U.S. Secretary of State John Kerry (left) and Saudi Foreign Minister Adel al-Jubeir held a joint news conference Thursday in Riyadh, Saudi Arabia.
Andrew Harnik
U.S. Secretary of State John Kerry (left) and Saudi Foreign Minister Adel al-Jubeir held a joint news conference Thursday in Riyadh, Saudi Arabia.

Saudi Arabia is proposing a temporary truce in neighboring Yemen to help get humanitarian aid into the country, but the offer is contingent on whether Houthi rebels also agree to lay down their arms.

Saudi Arabia's newly installed foreign minister, Adel al-Jubeir, announced the proposal at a news conference Thursday with U.S. Secretary of State John Kerry, who is in Riyadh for talks about war in Yemen.

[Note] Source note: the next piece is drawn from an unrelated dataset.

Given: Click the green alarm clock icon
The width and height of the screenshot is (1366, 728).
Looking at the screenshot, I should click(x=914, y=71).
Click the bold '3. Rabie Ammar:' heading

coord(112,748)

"The pause will affect all of Yemen for a period of five days," Jubeir said, according to Reuters. He added, "This is all based on the Houthis complying with the cease-fire."

The announcement came after Kerry met with Saudi King Salman and Yemen's exiled president, Abed Rabbo Mansour Hadi, who has been living in Riyadh since being forced to flee Yemen in March.

Kerry said the so-called humanitarian pause wouldn't start for several days to allow time to persuade the Houthis to accept the terms of the deal, according to The Associated Press.

Kerry said the cease-fire would mean "no bombing, no shooting" and that neither the U.S. nor Saudi Arabia would send in ground troops.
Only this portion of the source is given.